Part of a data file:
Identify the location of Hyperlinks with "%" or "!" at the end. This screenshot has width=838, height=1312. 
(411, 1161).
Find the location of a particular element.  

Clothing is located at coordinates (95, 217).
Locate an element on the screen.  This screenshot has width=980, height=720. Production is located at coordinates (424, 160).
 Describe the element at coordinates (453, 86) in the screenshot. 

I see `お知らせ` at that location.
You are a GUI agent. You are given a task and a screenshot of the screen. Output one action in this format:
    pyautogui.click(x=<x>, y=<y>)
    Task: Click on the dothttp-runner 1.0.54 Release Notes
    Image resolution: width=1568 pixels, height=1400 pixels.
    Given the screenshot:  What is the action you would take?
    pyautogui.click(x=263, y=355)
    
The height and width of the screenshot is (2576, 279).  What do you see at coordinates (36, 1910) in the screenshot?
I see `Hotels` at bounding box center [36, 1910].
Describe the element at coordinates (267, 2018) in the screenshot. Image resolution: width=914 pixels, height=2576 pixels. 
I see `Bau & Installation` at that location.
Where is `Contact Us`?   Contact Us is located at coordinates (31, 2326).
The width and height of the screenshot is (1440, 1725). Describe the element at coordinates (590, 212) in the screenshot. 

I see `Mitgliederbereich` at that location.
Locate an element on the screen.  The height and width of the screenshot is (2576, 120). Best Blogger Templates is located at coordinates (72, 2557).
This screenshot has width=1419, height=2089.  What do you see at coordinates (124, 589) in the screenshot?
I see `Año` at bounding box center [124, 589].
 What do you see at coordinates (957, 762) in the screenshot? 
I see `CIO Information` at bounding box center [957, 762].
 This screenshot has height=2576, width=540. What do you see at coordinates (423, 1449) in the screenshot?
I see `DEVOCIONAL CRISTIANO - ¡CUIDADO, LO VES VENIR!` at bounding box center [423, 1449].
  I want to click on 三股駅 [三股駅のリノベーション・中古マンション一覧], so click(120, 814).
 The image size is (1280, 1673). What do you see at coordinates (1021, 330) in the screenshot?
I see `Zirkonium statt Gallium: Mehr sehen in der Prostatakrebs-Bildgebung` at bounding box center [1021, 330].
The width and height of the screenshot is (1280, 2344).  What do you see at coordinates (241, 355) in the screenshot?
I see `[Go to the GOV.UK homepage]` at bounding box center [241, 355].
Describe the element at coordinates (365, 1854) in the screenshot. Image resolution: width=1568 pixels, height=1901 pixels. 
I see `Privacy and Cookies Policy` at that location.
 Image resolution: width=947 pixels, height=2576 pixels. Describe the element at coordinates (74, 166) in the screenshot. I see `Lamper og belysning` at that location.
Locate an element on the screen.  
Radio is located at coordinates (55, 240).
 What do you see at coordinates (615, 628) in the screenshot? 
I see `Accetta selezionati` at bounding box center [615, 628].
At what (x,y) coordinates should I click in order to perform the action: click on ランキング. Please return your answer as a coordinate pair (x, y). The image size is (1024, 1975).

STATED TASK: Return all of the records above word for word, with no changes.

WRITTEN ANSWER:
Identify the location of Hyperlinks with "%" or "!" at the end. This screenshot has width=838, height=1312. 
(411, 1161).
Find the location of a particular element.  

Clothing is located at coordinates (95, 217).
Locate an element on the screen.  This screenshot has width=980, height=720. Production is located at coordinates (424, 160).
 Describe the element at coordinates (453, 86) in the screenshot. 

I see `お知らせ` at that location.
You are a GUI agent. You are given a task and a screenshot of the screen. Output one action in this format:
    pyautogui.click(x=<x>, y=<y>)
    Task: Click on the dothttp-runner 1.0.54 Release Notes
    Image resolution: width=1568 pixels, height=1400 pixels.
    Given the screenshot:  What is the action you would take?
    pyautogui.click(x=263, y=355)
    
The height and width of the screenshot is (2576, 279).  What do you see at coordinates (36, 1910) in the screenshot?
I see `Hotels` at bounding box center [36, 1910].
Describe the element at coordinates (267, 2018) in the screenshot. Image resolution: width=914 pixels, height=2576 pixels. 
I see `Bau & Installation` at that location.
Where is `Contact Us`?   Contact Us is located at coordinates (31, 2326).
The width and height of the screenshot is (1440, 1725). Describe the element at coordinates (590, 212) in the screenshot. 

I see `Mitgliederbereich` at that location.
Locate an element on the screen.  The height and width of the screenshot is (2576, 120). Best Blogger Templates is located at coordinates (72, 2557).
This screenshot has width=1419, height=2089.  What do you see at coordinates (124, 589) in the screenshot?
I see `Año` at bounding box center [124, 589].
 What do you see at coordinates (957, 762) in the screenshot? 
I see `CIO Information` at bounding box center [957, 762].
 This screenshot has height=2576, width=540. What do you see at coordinates (423, 1449) in the screenshot?
I see `DEVOCIONAL CRISTIANO - ¡CUIDADO, LO VES VENIR!` at bounding box center [423, 1449].
  I want to click on 三股駅 [三股駅のリノベーション・中古マンション一覧], so click(120, 814).
 The image size is (1280, 1673). What do you see at coordinates (1021, 330) in the screenshot?
I see `Zirkonium statt Gallium: Mehr sehen in der Prostatakrebs-Bildgebung` at bounding box center [1021, 330].
The width and height of the screenshot is (1280, 2344).  What do you see at coordinates (241, 355) in the screenshot?
I see `[Go to the GOV.UK homepage]` at bounding box center [241, 355].
Describe the element at coordinates (365, 1854) in the screenshot. Image resolution: width=1568 pixels, height=1901 pixels. 
I see `Privacy and Cookies Policy` at that location.
 Image resolution: width=947 pixels, height=2576 pixels. Describe the element at coordinates (74, 166) in the screenshot. I see `Lamper og belysning` at that location.
Locate an element on the screen.  
Radio is located at coordinates (55, 240).
 What do you see at coordinates (615, 628) in the screenshot? 
I see `Accetta selezionati` at bounding box center [615, 628].
At what (x,y) coordinates should I click in order to perform the action: click on ランキング. Please return your answer as a coordinate pair (x, y). The image size is (1024, 1975).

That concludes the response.